Nessas teorizações, a noção de mapa é empregue de maneira bastante distante de um uso geográfico, representacional e finito. Não deixa de ser um mapa, mas é um “mapa das relações de força, mapa de densidade, de intensidade, que procede por ligações primárias não localizadas e que passa a cada instante por todos os pontos, estabelecendo relações múltiplas e diferenciadas entre matérias e formas” (JÚNIOR; VEIGA-NETO; FILHO, 2011, p. 9).
É preciso advertir ainda, que, no momento em que se esboça um tipo de mapa, este já se decompõe e se desorganiza, de modo que se faz menos fiel ao referencial que serve de base para a construção desse percurso metodológico afirmar que se representa o tempo presente, em vez de visibilizar táticas móveis que o ensejam. Deleuze e Guattari (2012c, p. 30) já evidenciaram o caráter perdulário do mapa: “O mapa é aberto, é conectável em todas as suas dimensões, desmontável, reversível, suscetível de receber modificações constantemente [...] Um mapa é uma questão de performance”.
Por conta dessas definições afirmei, anteriormente, que cartografar está menos próximo de representar um objeto do que acompanhar um processo que pode ter múltiplas entradas. A representação do objeto por um sujeito pesquisador que o estuda remonta à perspectiva realista da ciência moderna, diferente da perspectiva construtivista, à qual este método está inclinado (PASSOS; KASTRUP; ESCÓSSIA, 2015). Além disso, a dimensão coletiva e não hierarquizante da cartografia rompe com um estatuto de superioridade do sujeito pesquisador, de modo que a adoção ao método implica na extrapolação das fronteiras entre participantes da pesquisa – pesquisador e pesquisado; bem como entre pesquisador e objeto pesquisado (KASTRUP; PASSOS, 2016, p. 18).
Acompanhar um processo também está mais próximo ao movimento foucaultiano arqueogenealógico, que escava os ditos e os saberes e os situa na posição histórica de sua condição de existência. Somado a isso, uma investigação interessada nos processos de produção de subjetividade não pode prescindir de um método formatado a priori; torna-se preciso um “ajuste de lentes e de luzes” pelas quais se olha e se compõe o corpus analítico, escolhido, nesse sentido, por certas tecnologias do olhar. Esse ajuste, contudo, não é pura escolha do sujeito, o que nos leva à próxima pista.
Pista 2: O Território cria o agenciamento.
Na conclusão do quinto volume de Mil Platôs, Deleuze e Guattari fazem uma afirmação interessante, que pode ser considerada no percurso cartográfico de pesquisa: “O território cria o agenciamento” (DELEUZE; GUATTARI, 2012c, p. 232). Nas teorizações deleuzo-guattarianas, agenciamento é movimentação. O território, mesmo fragmentado e composto por elementos descodificados por todo tipo, produz certos ritmos. São pontos de vista acionados no interior de um território que colocam o pesquisador em certos estados de atenção daquilo que está por vir. Do que está em devir. Como nessa perspectiva o devir é sempre minoritário, será interessante observar aquilo que escapa das estruturas, aquilo que “vaza”, e desconfiar de formas de pensamento antecedentes à entrada no território que comporá a cartografia.

▶ _Material_
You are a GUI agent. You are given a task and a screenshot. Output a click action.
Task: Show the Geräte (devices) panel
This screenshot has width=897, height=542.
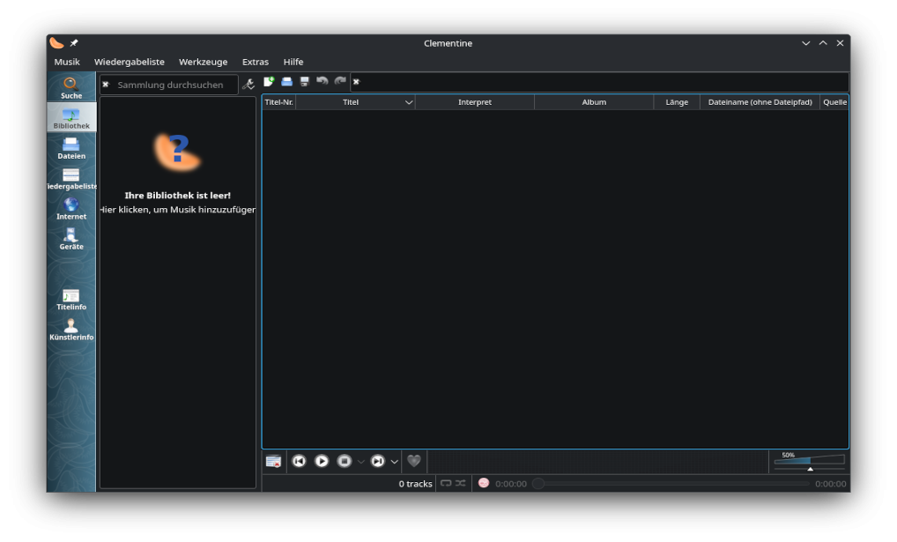click(71, 239)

▶ _Atividades propostas_
#1 Reescreva de forma mais concisa o parágrafo do texto sobre o método cartográfico que começa com "Por conta dessas definições", preservando suas informações principais.
#2 Retome o texto sobre o método cartográfico e dê continuidade a ele a partir da última frase apresentada.
A listagem provém de uma fonte diferente da do texto sobre o método cartográfico.

▶ _Respostas_
#1 Cartografar aproxima-se mais de acompanhar um processo com múltiplas entradas do que de representar um objeto. A representação do objeto pelo pesquisador remonta à perspectiva realista da ciência moderna, ao passo que o método tende à perspectiva construtivista. Por ter caráter coletivo e não hierarquizante, a cartografia rompe com a superioridade do pesquisador e ultrapassa as fronteiras entre pesquisador e pesquisado e entre pesquisador e objeto pesquisado.

#2
Esse aspecto da pesquisa, o das formas de pensamento que antecedem a entrada num determinado território, pode ser explorado pelo enunciado: “Foucault não é pau para toda obra” (VEIGA-NETO; RECH, 2014, p. 69). Com isso, os autores querem dizer que assim como ele serve para muitas “coisas”, em relação a outras, ele nada tem a nos dizer. Numa pesquisa “ordinária”, o delineamento do problema de pesquisa, o desenvolvimento das problemáticas, bem como das novas perguntas, que aparecem no processo de investigação, é que “convidarão” as teorias, os autores e os conceitos empregues. Mas a cartografia pede que demos num passo além. Não é possível que o/a pesquisador/a se muna por completo antes de adentrar um território, uma vez que somente em contato com ele é que surgirão novos encontros, que desmontarão o que está posto ou dado de antemão. Só os novos encontros e afectações, aquilo que nos atravessa como flechas, alterando nosso estado de espírito, proporcionarão a heterogênese, uma “bagunça” nas estruturas pavimentadas, que acreditamos sempre controlar durante uma pesquisa.
É muito comum, nas conversas informais dos processos de seleção, ou mesmo na apresentação dos projetos de pesquisa, os/as candidatos/as às vagas a editais e processos seletivos da graduação ou pós-graduação comentarem que desejam estudar certo/a autor/a, argumentando que têm curiosidade em conhecer mais sobre a sua linha de pensamento. Um exemplo desse caso é descrito por Veiga-Neto e Rech acerca de uma orientanda insistir num problema de pesquisa alheio às teorizações foucaultianas:
– Mas, professor... Será que entendi bem? O senhor está mesmo sugerindo que, neste meu projeto de pesquisa, eu devo abandonar a ideia de usar Foucault?
– Sim, é isso mesmo: tu deves esquecer Foucault! Esquece o careca! Com essa rápida e cortante resposta, eu supus ter colocado um ponto final nas pretensões da minha animada interlocutora. Mas não foi bem assim. Declarou que, mais importante do que seu problema de pesquisa, no fundo o que ela queria mesmo era estudar Foucault.
Acabara de ler Vigiar e punir e estava definitivamente “apaixonada” pelo filósofo. Insistiu em marcar uma nova reunião comigo e pediu algumas orientações de leitura. Voltou, dias depois, propondo um novo problema para investigar; surpreendi-me, ao constatar que, dessa vez, a coisa toda estava bem mais apropriada para uma abordagem foucaultiana (VEIGA-NETO; RECH, 2014, p. 69-70).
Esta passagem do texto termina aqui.